Experts doubtful of Fossett’s survival
RENO -- As the search for Steve Fossett dragged into its ninth day Tuesday, experts said they doubted the millionaire adventurer could have survived more than a week in the rugged desert since his plane vanished.
While the aviator could scratch water, food and shelter from the desolate Nevada landscape, experts said his first order of business would have been signaling rescuers.
"There's no news of him signaling for help, and that's a problem," said David McMullen of Berkeley, Calif., a leader of the hiking group Desert Survivors, whose members venture into some of the country's harshest terrain. "He's either so injured he can't signal, or he's perished."
Fossett's plane was equipped with an emergency beacon, and he was wearing a high-tech watch capable of generating a similar signal. Searchers have received no signal from either device and have not spotted a lower-tech distress signal such as a fire or massive X made of rocks or sticks.
Ground crews were trying to track the source of a faint signal from an emergency beacon Tuesday, but authorities do not think it has anything to do with Fossett's plane.

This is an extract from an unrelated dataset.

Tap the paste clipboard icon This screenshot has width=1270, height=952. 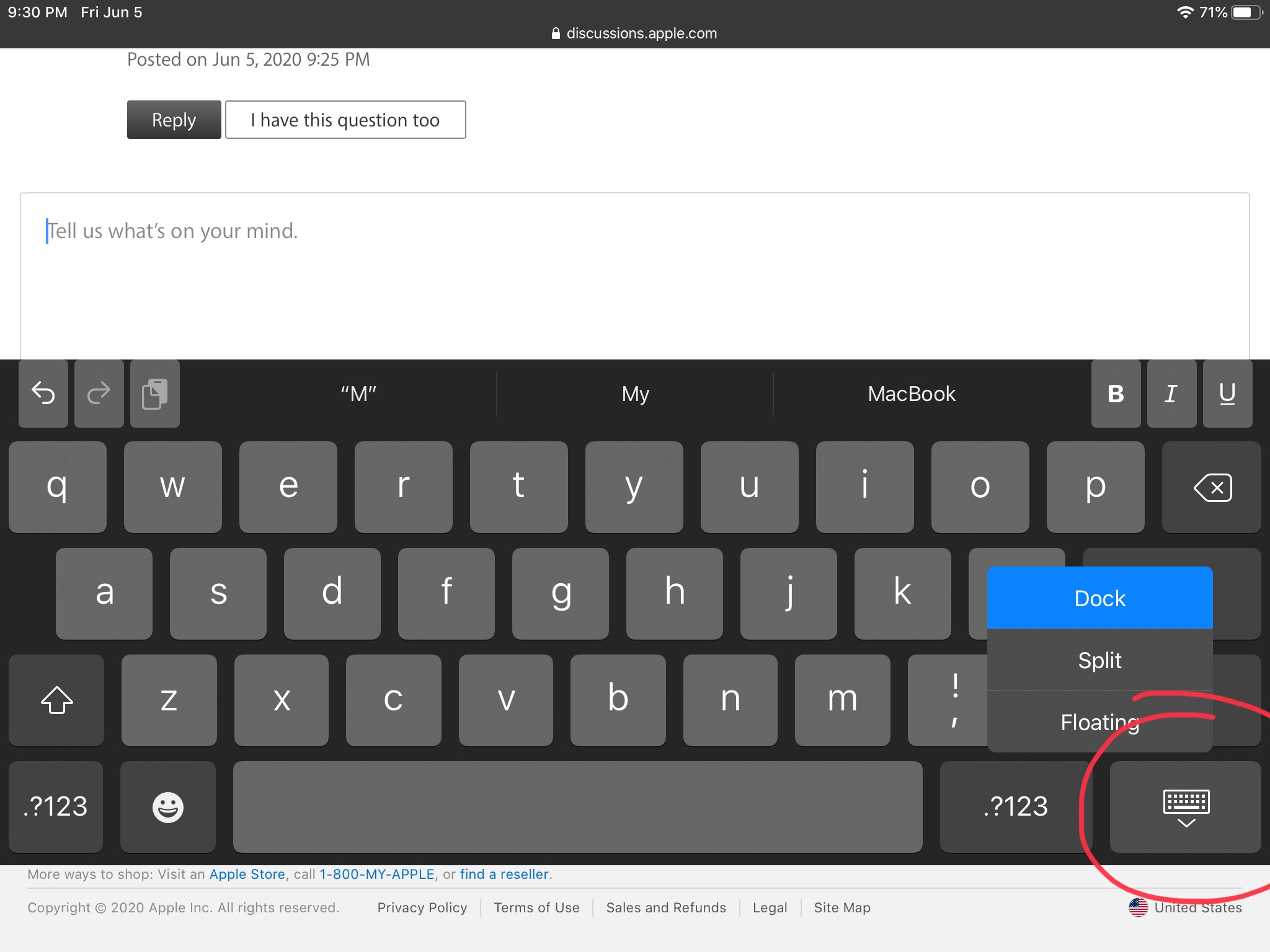tap(155, 393)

"It's not his. It is a canned voice," Lyon County Undersheriff Joe Sanford said.
Fossett, 63, a former commodities trader who was the first to circle the globe solo in a balloon, last was heard from Sept. 3 after taking off from a private airstrip about 80 miles southeast of Reno. Authorities think he was carrying one bottle of water.

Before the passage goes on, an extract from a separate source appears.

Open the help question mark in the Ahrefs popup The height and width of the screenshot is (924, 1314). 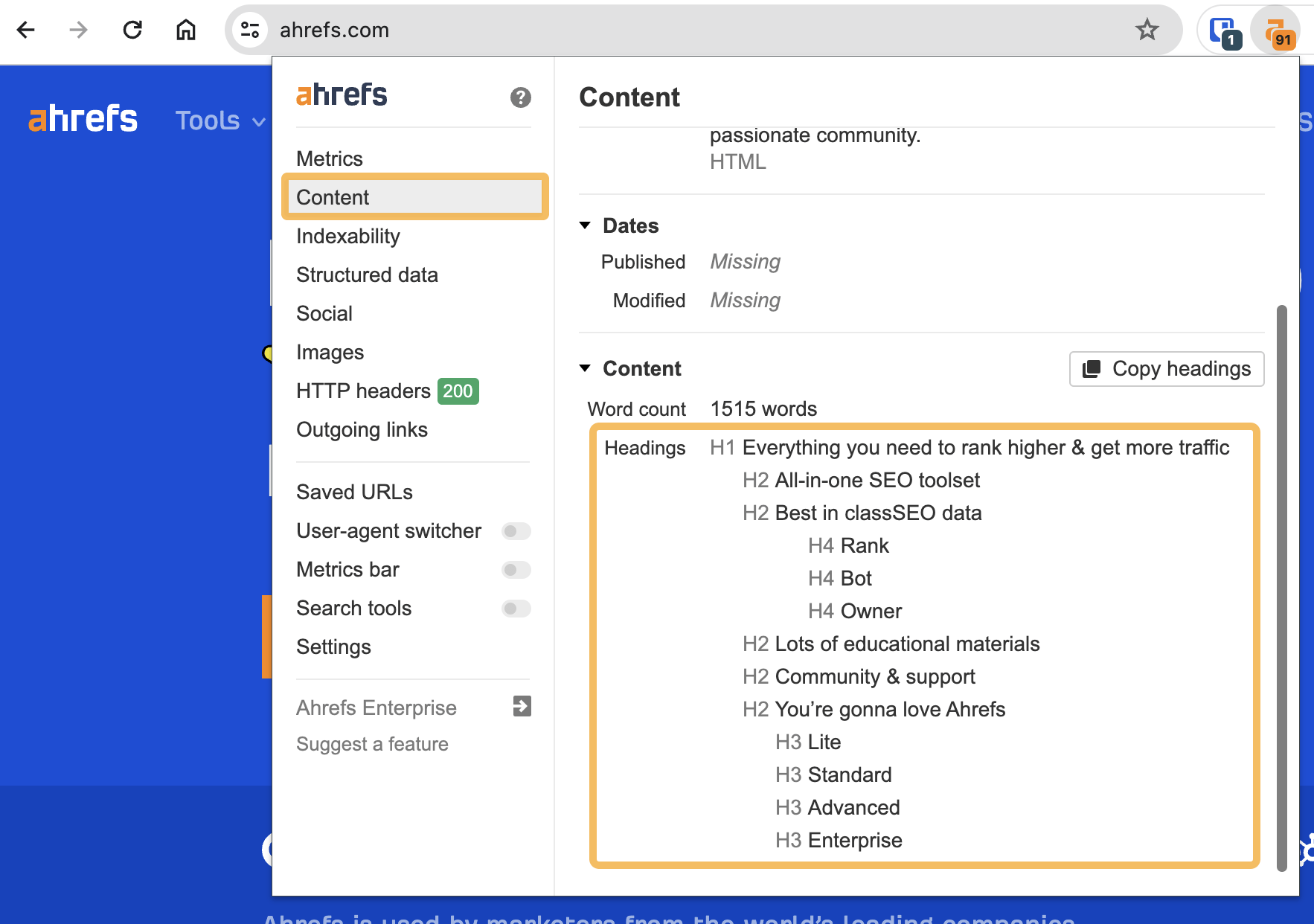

Fossett is a survivalist who climbed Mt. Kilimanjaro and the Matterhorn and who lived through several failed attempts to circle the globe in a balloon.

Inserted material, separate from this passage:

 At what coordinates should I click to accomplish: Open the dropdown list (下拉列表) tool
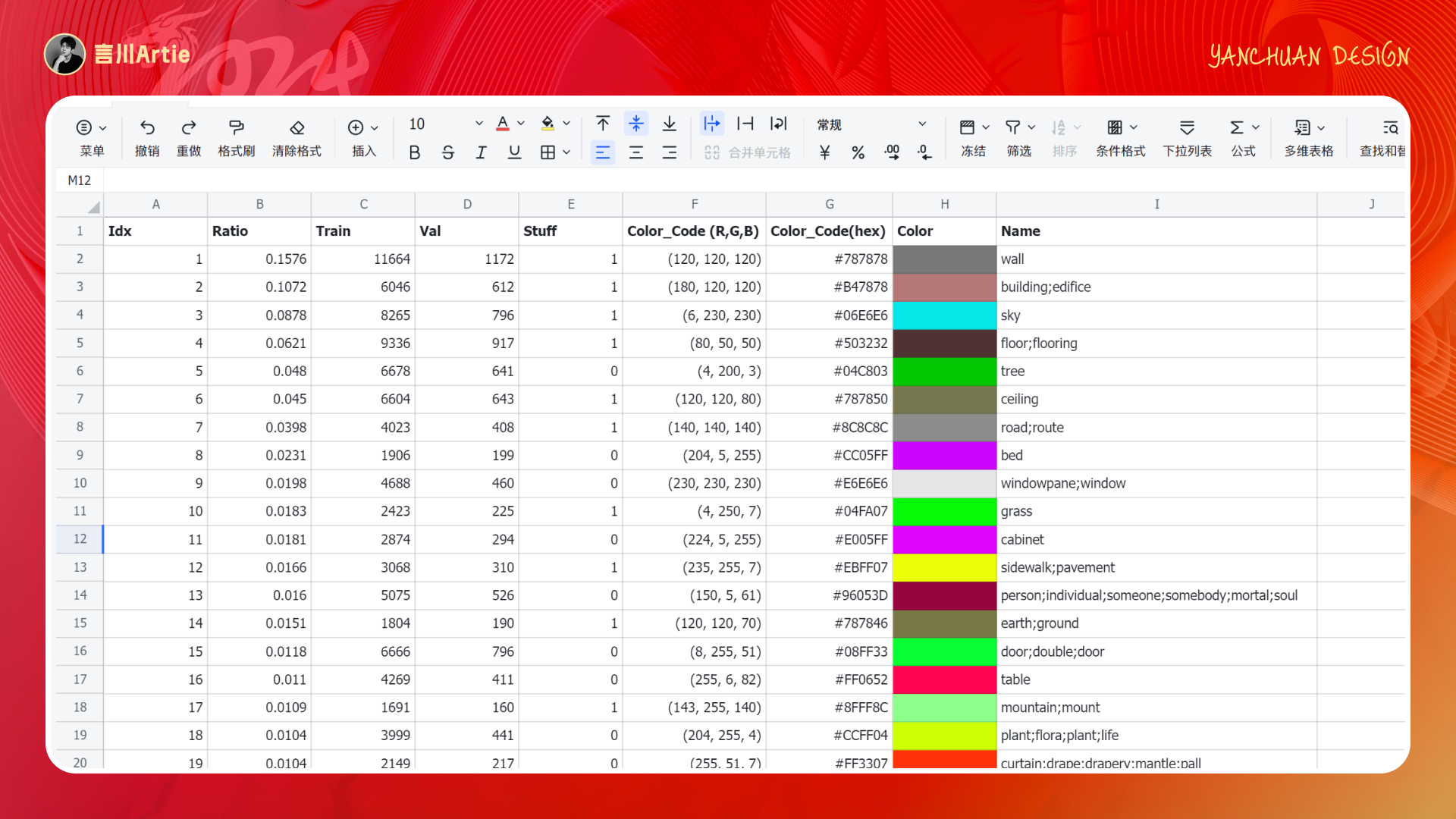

Maj. Cynthia Ryan of the Nevada Civil Air Patrol said Tuesday she is still betting on his "sheer grit and determination."
"We still find people against all odds," said Ryan, who said she was not concerned by a lack of a signal.
"Maybe he's got a couple of broken arms and can't signal," she said.
But such injuries would worsen his chances of finding the scarce water sources in the 17,000-square-mile search area, about twice the size of New Jersey.
People can go only two or three days without water in the summer, experts said, and Fossett would be hard-pressed to find water in unfamiliar country, even if he were in good health.
"At this point, you'd be lucky to find him alive," said Lee Bergthold, director of the Palmdale, Calif.-based Center for Wilderness Studies and a former Marine Corps survival instructor. "No food, that's not a problem. No water, that's a problem. That's a harsh desert out there."
Shelter from the sun would be just as important as water to Fossett had he survived the crash, McMullen said.